One of the primary reasons for organizations to build a data lake is to give data scientists and analysts an opportunity to slice, dice, and create meaning out of it. In order to provide meaningful data, it’s important to understand the data structures and expectations of those users and the tools currently in use. Data in the lake can be consumed by anyone using various technologies. But there is a significant difference in terms of investment and time. This is based on the tools and technologies, so careful review of those is pertinent.

Business Requirements

Any technology solution is meant for just that—solving a business problem. It’s prudent to understand the users of this data; particularly, the characteristics of the user, how the data will be useful for them, and the usage pattern. It’s equally as important to gather requirements around reporting, metrics, and analytics use-cases.

Architecture

The agile mindset (nothing wrong with that) usually drives us into the project (aka. deliverables) as soon as the requirements are understood. Here again, big data projects suffer to a large extent, especially if we miss one of the most important ‘architecture’ phases. The architecture phase is very different and unique. Thus it should be treated differently from design, which is more about data modeling and application design.

Data Architecture

In the early days of data lakes Hadoop was considered to be the only solution. During this time there was a whole lot of debate about the nature of the lake and its suitability for a multi-tenant environment. It’s clear now that any data lake we want to build NEEDS to support multi-tenancy. Also, as discussed in the requirements section, the data lakes serve multiple purposes and can’t be focused just around a few functionalities.

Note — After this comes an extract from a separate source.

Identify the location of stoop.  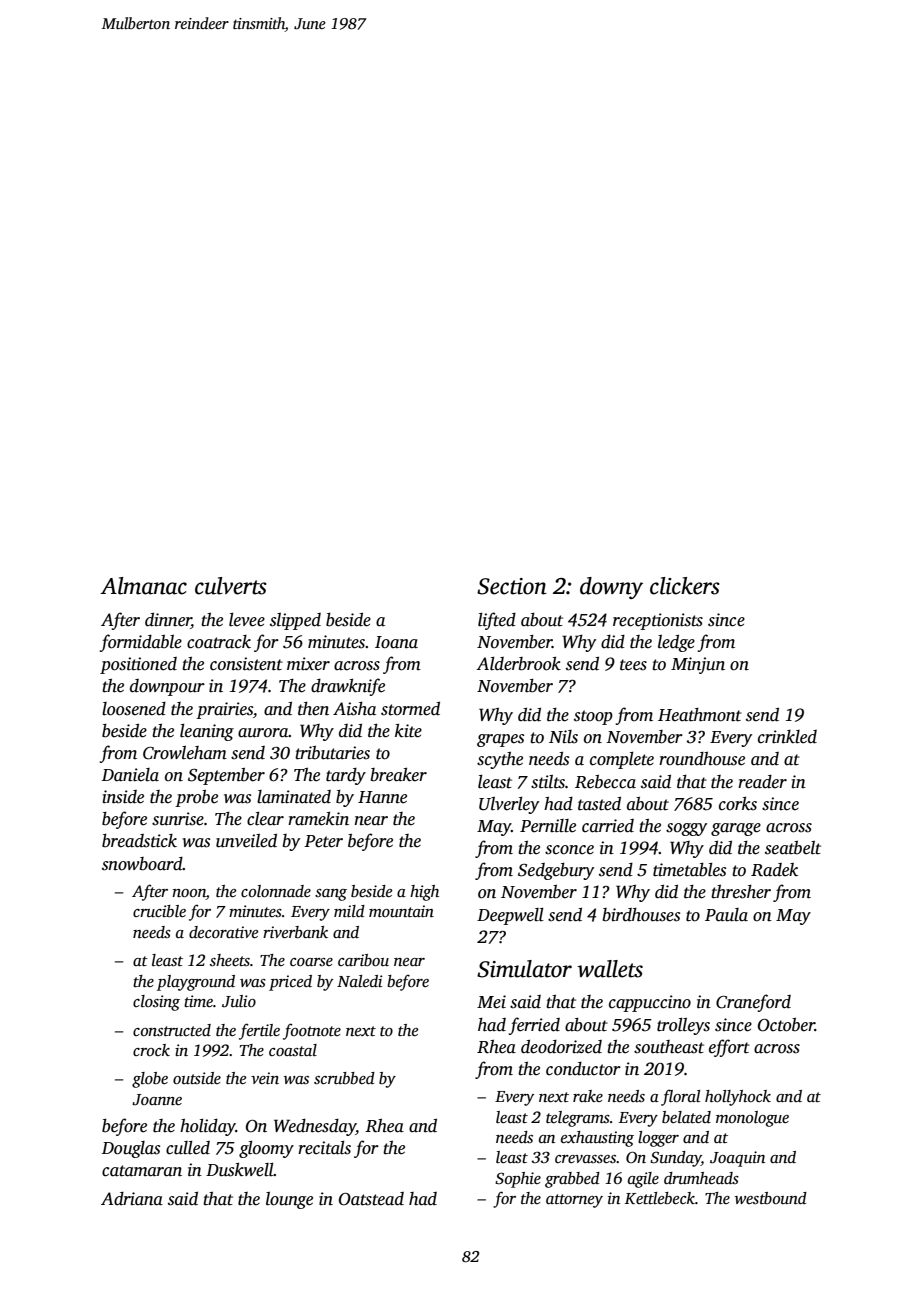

Because of these reasons, the data lake needs to be architected to consider a variety of data structures and series of functionalities and accommodate changes to multiple data domains. Architecture needs to focus particularly on the ingestion sources and patterns. The architecture aids in avoiding duplication of functionality, helping to keep the ingestion sources in a common repository and format. The data lake should use common vocabulary to reduce confusion and divergence and ensure a ‘single version of the truth’.

Platform Architecture

The de facto use of Hadoop for building data lakes has subsided now, so it’s important for the organizations to put emphasis on the platform. Organizations, particularly the users, need to consider cost & ROI along with the requirements. It’s imperative that organizations consider the cloud as a platform solution not only for the applications, but also for data lakes. A data lake will have to support multiple user groups and provision their requirements & needs. The user groups include technical (developers, data scientists) and non-technical (product managers, data analysts). So this cloud platform proposal will be imperative. The cloud also helps in elasticity, allowing the data lake to scale as the user or data grows.

A thorough understanding of the requirements, followed by hashing out the end-to-end architecture is a very essential prerequisite for successful implementation of data lakes.